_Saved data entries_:
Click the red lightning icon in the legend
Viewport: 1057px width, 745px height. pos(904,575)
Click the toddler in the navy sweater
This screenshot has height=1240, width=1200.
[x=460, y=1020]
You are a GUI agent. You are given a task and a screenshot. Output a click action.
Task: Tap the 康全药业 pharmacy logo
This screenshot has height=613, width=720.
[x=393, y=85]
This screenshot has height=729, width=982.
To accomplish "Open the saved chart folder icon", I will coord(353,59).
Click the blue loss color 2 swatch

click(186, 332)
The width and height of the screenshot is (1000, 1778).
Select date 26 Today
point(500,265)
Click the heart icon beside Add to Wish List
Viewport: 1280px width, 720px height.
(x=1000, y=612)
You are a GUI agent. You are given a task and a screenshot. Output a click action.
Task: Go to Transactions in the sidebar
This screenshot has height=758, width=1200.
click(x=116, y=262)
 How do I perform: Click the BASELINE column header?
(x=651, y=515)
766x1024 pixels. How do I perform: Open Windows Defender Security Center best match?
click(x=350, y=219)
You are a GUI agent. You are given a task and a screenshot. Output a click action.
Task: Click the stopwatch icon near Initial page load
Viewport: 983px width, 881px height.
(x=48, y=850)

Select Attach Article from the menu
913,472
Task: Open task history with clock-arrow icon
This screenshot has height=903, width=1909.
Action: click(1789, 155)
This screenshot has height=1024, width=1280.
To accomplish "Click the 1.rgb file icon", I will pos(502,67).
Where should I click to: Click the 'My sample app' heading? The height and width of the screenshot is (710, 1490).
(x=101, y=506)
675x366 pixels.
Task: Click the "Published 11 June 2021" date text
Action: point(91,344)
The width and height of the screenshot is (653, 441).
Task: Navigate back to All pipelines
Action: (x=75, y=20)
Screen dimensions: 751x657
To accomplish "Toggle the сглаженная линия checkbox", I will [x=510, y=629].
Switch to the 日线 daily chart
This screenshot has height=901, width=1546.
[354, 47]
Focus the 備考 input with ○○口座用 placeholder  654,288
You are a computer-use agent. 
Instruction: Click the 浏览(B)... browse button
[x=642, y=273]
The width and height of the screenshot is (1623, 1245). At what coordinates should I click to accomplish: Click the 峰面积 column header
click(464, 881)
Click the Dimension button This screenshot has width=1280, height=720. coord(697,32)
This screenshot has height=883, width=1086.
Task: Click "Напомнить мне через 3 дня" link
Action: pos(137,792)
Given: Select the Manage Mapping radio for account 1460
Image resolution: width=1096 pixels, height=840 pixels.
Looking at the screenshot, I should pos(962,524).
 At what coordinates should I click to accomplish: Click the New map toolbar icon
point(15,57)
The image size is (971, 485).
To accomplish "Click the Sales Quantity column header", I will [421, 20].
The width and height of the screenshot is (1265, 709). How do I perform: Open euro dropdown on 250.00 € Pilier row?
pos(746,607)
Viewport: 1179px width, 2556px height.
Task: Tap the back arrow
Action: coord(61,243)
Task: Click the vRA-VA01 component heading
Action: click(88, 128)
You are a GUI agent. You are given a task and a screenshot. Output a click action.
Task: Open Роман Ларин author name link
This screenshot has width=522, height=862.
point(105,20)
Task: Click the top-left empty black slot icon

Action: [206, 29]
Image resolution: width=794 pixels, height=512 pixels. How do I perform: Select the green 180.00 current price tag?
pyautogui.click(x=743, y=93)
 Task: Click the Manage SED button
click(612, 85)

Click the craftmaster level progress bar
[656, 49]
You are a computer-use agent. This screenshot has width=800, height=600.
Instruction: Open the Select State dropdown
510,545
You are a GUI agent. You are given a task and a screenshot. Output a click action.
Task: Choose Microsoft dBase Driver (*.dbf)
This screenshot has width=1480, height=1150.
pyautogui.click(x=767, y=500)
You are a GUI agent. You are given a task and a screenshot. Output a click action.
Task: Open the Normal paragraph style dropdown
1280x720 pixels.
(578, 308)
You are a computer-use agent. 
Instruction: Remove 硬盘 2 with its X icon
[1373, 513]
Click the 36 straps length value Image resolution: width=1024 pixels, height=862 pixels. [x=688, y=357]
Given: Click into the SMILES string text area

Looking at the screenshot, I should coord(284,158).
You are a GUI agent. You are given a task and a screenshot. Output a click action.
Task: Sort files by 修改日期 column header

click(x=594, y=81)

_Your assignment_:
An acceptable answer repeats every entry exactly, with nothing omitted.

_Answer to the exercise_:
Click the red lightning icon in the legend
Viewport: 1057px width, 745px height. pos(904,575)
Click the toddler in the navy sweater
This screenshot has height=1240, width=1200.
[x=460, y=1020]
You are a GUI agent. You are given a task and a screenshot. Output a click action.
Task: Tap the 康全药业 pharmacy logo
This screenshot has height=613, width=720.
[x=393, y=85]
This screenshot has height=729, width=982.
To accomplish "Open the saved chart folder icon", I will coord(353,59).
Click the blue loss color 2 swatch

click(186, 332)
The width and height of the screenshot is (1000, 1778).
Select date 26 Today
point(500,265)
Click the heart icon beside Add to Wish List
Viewport: 1280px width, 720px height.
(x=1000, y=612)
You are a GUI agent. You are given a task and a screenshot. Output a click action.
Task: Go to Transactions in the sidebar
This screenshot has height=758, width=1200.
click(x=116, y=262)
 How do I perform: Click the BASELINE column header?
(x=651, y=515)
766x1024 pixels. How do I perform: Open Windows Defender Security Center best match?
click(x=350, y=219)
You are a GUI agent. You are given a task and a screenshot. Output a click action.
Task: Click the stopwatch icon near Initial page load
Viewport: 983px width, 881px height.
(x=48, y=850)

Select Attach Article from the menu
913,472
Task: Open task history with clock-arrow icon
This screenshot has height=903, width=1909.
Action: click(1789, 155)
This screenshot has height=1024, width=1280.
To accomplish "Click the 1.rgb file icon", I will pos(502,67).
Where should I click to: Click the 'My sample app' heading? The height and width of the screenshot is (710, 1490).
(x=101, y=506)
675x366 pixels.
Task: Click the "Published 11 June 2021" date text
Action: point(91,344)
The width and height of the screenshot is (653, 441).
Task: Navigate back to All pipelines
Action: (x=75, y=20)
Screen dimensions: 751x657
To accomplish "Toggle the сглаженная линия checkbox", I will [x=510, y=629].
Switch to the 日线 daily chart
This screenshot has height=901, width=1546.
[354, 47]
Focus the 備考 input with ○○口座用 placeholder  654,288
You are a computer-use agent. 
Instruction: Click the 浏览(B)... browse button
[x=642, y=273]
The width and height of the screenshot is (1623, 1245). At what coordinates should I click to accomplish: Click the 峰面积 column header
click(464, 881)
Click the Dimension button This screenshot has width=1280, height=720. coord(697,32)
This screenshot has height=883, width=1086.
Task: Click "Напомнить мне через 3 дня" link
Action: pos(137,792)
Given: Select the Manage Mapping radio for account 1460
Image resolution: width=1096 pixels, height=840 pixels.
Looking at the screenshot, I should pos(962,524).
 At what coordinates should I click to accomplish: Click the New map toolbar icon
point(15,57)
The image size is (971, 485).
To accomplish "Click the Sales Quantity column header", I will [421, 20].
The width and height of the screenshot is (1265, 709). How do I perform: Open euro dropdown on 250.00 € Pilier row?
pos(746,607)
Viewport: 1179px width, 2556px height.
Task: Tap the back arrow
Action: coord(61,243)
Task: Click the vRA-VA01 component heading
Action: click(88, 128)
You are a GUI agent. You are given a task and a screenshot. Output a click action.
Task: Open Роман Ларин author name link
This screenshot has width=522, height=862.
point(105,20)
Task: Click the top-left empty black slot icon

Action: [206, 29]
Image resolution: width=794 pixels, height=512 pixels. How do I perform: Select the green 180.00 current price tag?
pyautogui.click(x=743, y=93)
 Task: Click the Manage SED button
click(612, 85)

Click the craftmaster level progress bar
[656, 49]
You are a computer-use agent. This screenshot has width=800, height=600.
Instruction: Open the Select State dropdown
510,545
You are a GUI agent. You are given a task and a screenshot. Output a click action.
Task: Choose Microsoft dBase Driver (*.dbf)
This screenshot has width=1480, height=1150.
pyautogui.click(x=767, y=500)
You are a GUI agent. You are given a task and a screenshot. Output a click action.
Task: Open the Normal paragraph style dropdown
1280x720 pixels.
(578, 308)
You are a computer-use agent. 
Instruction: Remove 硬盘 2 with its X icon
[1373, 513]
Click the 36 straps length value Image resolution: width=1024 pixels, height=862 pixels. [x=688, y=357]
Given: Click into the SMILES string text area

Looking at the screenshot, I should coord(284,158).
You are a GUI agent. You are given a task and a screenshot. Output a click action.
Task: Sort files by 修改日期 column header

click(x=594, y=81)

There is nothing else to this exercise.